Portugal, still hurting from their 4-0 defeat by Germany, are fervently hoping that Cristiano Ronaldo is fit when they take on the United States in their second Group G game tomorrow.
The thrashing by the Germans was the biggest loss the Portuguese have suffered at a World Cup and their misery deepened as central defender Pepe was sent off while Ronaldo struggled for form as he battled a knee injury.
The Fifa World Player of the Year will need to be back to his best for the encounter with the Americans, who surprisingly beat Ghana 2-1 in their opening game.
Rumours about Ronaldo’s condition have been swirling across the internet and officials were forced to deny reports that his personal doctor had advised him to quit the tournament.
A few days’ rest seem to have helped and his team-mate Miguel Veloso said yesterday that the player appeared to be in good shape.
“I’m not a doctor but from what I see, Ronaldo is fine,” Veloso said after a training session in Campinas. “He is training, he is jumping and he is shooting.
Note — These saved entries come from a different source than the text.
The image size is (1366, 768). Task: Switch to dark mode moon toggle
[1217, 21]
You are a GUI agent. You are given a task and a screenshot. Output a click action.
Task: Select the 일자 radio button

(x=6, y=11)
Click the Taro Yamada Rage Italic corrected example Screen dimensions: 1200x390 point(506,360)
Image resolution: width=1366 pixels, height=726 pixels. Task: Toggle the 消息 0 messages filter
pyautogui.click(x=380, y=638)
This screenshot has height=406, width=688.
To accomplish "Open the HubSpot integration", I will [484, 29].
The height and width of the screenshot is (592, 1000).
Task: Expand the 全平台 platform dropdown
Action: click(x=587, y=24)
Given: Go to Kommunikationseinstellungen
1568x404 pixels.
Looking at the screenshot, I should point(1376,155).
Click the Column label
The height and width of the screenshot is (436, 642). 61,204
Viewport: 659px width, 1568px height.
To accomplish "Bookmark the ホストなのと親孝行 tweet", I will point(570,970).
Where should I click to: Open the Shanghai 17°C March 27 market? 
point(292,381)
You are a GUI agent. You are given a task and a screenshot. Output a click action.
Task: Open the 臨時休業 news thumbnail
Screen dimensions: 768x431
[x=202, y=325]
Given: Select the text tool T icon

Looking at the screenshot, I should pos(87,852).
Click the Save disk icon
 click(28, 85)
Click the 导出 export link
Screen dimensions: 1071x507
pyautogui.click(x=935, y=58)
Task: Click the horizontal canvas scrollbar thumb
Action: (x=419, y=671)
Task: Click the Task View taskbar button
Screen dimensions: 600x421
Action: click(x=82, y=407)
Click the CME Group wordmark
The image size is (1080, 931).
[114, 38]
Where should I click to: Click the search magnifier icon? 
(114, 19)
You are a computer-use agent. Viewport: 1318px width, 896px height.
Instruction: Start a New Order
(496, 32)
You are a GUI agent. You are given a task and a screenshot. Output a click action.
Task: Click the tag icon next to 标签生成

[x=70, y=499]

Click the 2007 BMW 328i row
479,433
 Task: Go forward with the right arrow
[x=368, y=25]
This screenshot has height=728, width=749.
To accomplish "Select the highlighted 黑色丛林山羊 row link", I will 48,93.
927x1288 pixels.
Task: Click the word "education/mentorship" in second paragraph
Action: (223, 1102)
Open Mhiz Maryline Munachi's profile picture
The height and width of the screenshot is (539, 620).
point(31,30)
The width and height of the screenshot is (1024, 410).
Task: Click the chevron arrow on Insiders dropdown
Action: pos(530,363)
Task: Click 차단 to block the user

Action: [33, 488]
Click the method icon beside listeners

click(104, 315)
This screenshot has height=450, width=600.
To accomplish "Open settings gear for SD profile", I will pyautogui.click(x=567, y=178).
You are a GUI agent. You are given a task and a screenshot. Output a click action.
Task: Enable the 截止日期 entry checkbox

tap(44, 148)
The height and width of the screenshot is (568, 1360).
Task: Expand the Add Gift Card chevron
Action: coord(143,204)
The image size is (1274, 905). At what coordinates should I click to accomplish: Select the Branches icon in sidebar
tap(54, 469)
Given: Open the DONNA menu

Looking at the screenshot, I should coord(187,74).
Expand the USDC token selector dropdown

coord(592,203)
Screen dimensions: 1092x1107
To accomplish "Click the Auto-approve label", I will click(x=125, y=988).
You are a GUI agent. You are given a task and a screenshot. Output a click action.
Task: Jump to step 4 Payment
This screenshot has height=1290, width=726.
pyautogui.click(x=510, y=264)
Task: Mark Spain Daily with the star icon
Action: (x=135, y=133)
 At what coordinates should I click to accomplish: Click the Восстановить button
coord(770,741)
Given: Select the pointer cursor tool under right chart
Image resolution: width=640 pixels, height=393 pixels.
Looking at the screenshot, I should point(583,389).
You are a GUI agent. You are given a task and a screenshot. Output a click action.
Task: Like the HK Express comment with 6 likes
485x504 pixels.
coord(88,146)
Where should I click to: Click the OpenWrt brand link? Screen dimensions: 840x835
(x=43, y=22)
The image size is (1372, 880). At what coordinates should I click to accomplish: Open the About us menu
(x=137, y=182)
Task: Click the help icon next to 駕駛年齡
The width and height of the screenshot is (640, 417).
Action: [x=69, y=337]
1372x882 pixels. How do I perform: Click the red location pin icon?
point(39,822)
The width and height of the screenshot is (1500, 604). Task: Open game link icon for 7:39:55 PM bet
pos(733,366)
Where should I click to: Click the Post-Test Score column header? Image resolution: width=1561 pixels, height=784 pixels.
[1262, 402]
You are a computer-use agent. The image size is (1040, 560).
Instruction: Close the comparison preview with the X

There is not much else to say.”
Ronaldo, who was suffering from tendinosis in his left knee several weeks before the tournament, was photographed walking out of Wednesday’s training session early with an ice pack on his left knee.
Also of concern to coach Paolo Bento is the need to find the right replacements for the suspended Pepe and injured left-back Fabio Coentrao whose involvement in the tournament is over.
Goalkeeper Rui Patricio and striker Hugo Almeida were also nursing knocks but have been ruled fit to play, although the latter could be dropped for Helder Postiga after a lacklustre performance against Germany.
The United States will hope to reproduce the inspired display from the 2002 World Cup when they beat Portugal 3-2 in the group stage, a win which helped them advance to the last 16 at the expense of their rivals.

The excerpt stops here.